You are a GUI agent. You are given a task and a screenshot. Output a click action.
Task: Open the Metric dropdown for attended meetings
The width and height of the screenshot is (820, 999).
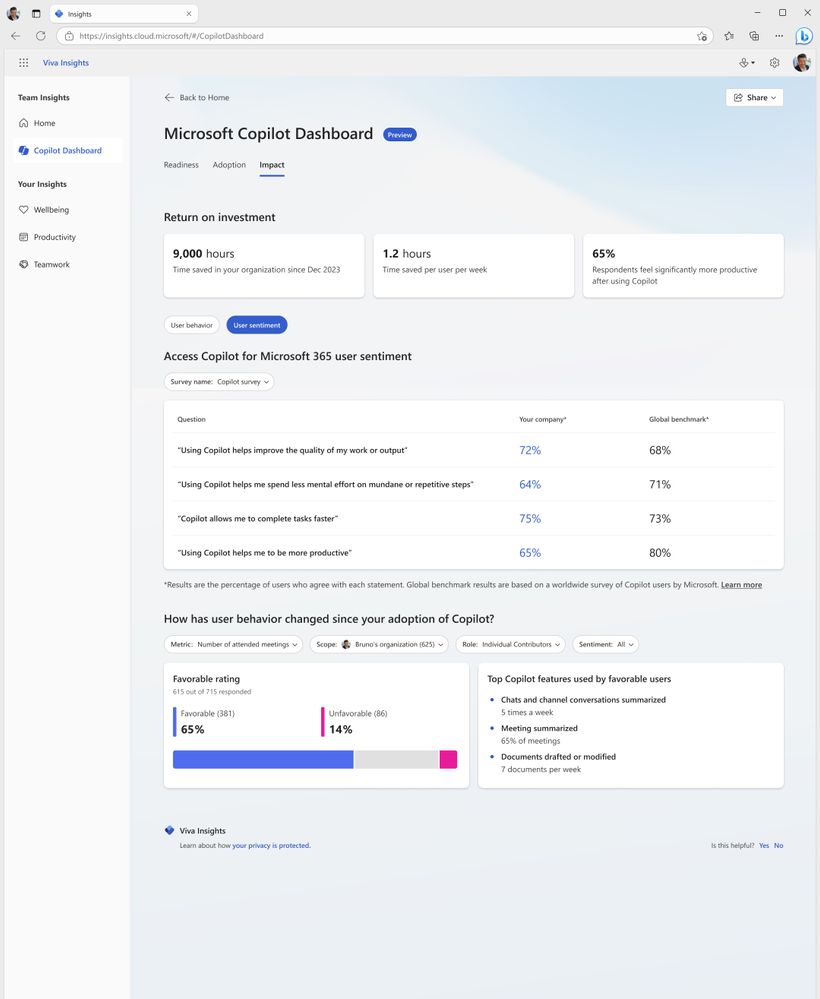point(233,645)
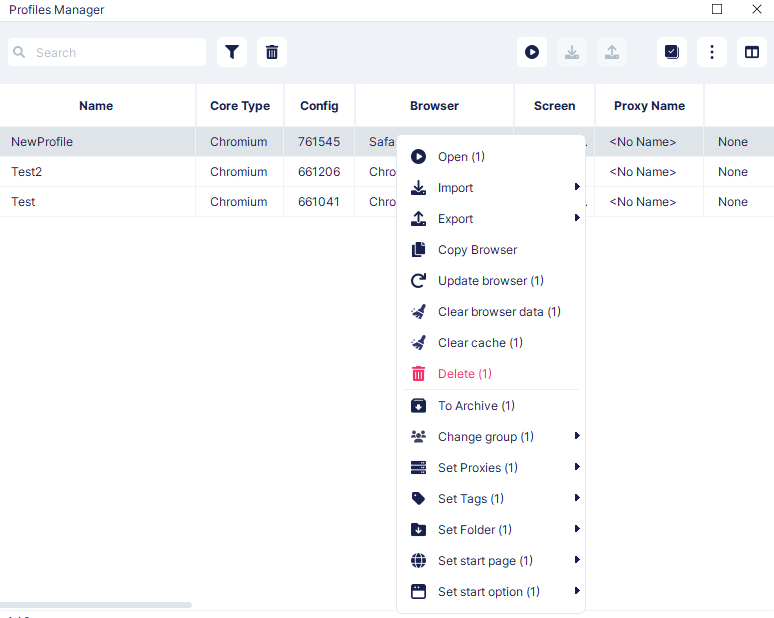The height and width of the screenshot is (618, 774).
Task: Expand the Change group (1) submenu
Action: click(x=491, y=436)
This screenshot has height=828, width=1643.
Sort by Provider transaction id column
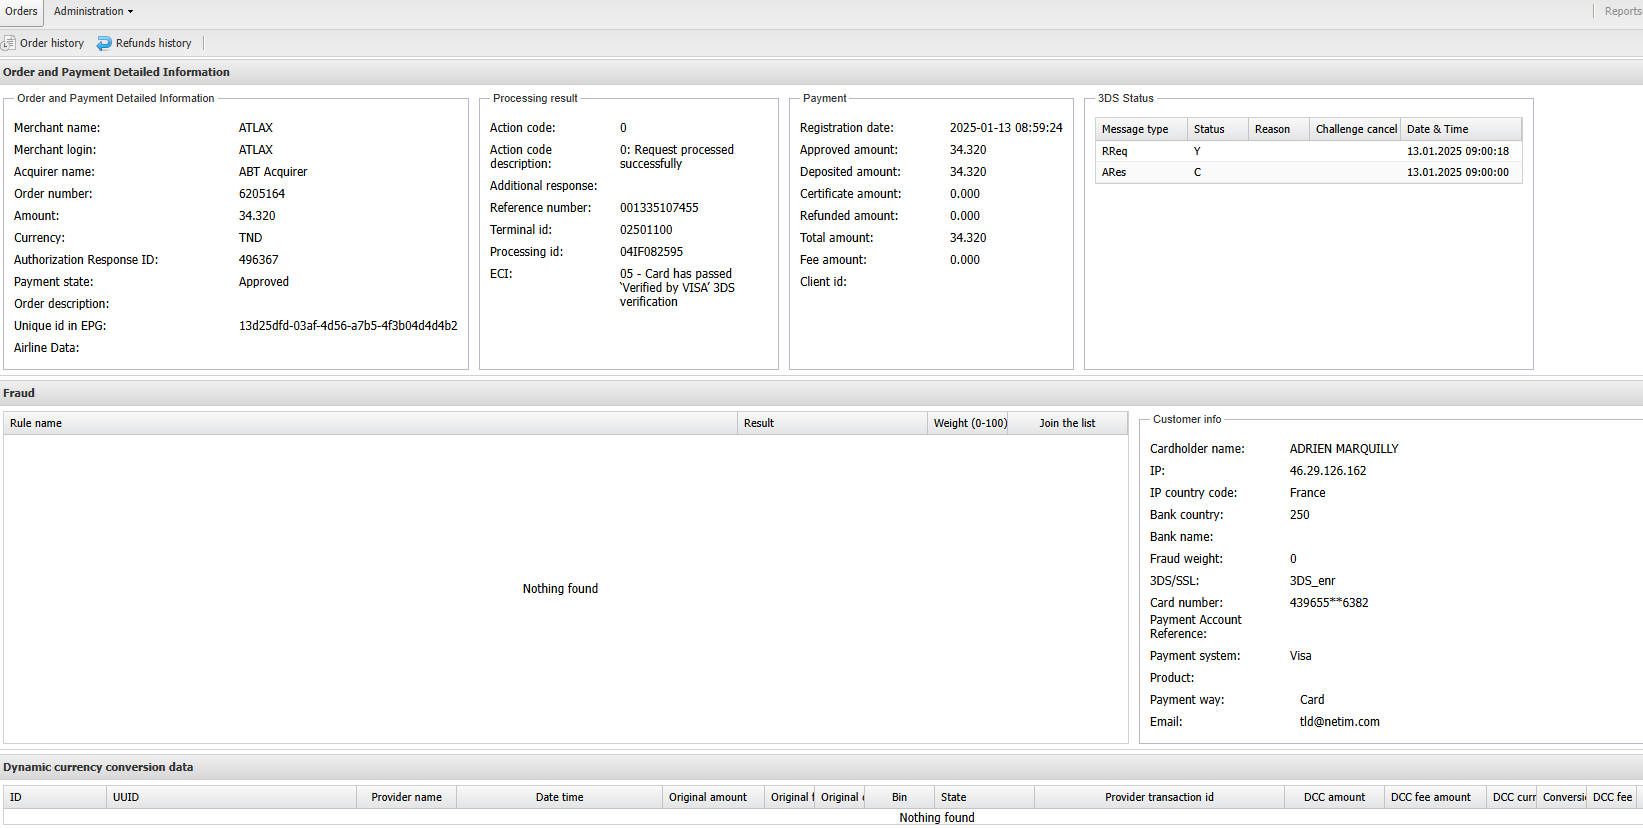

——————

- [EXERCISE] The listing must be returned in full and exactly, apart from its pictures.

- [YOUR RESPONSE]
You are a GUI agent. You are given a task and a screenshot. Output a click action.
Task: Open the Metric dropdown for attended meetings
The width and height of the screenshot is (820, 999).
point(233,645)
The height and width of the screenshot is (618, 774).
Task: Expand the Change group (1) submenu
Action: click(x=491, y=436)
This screenshot has height=828, width=1643.
Sort by Provider transaction id column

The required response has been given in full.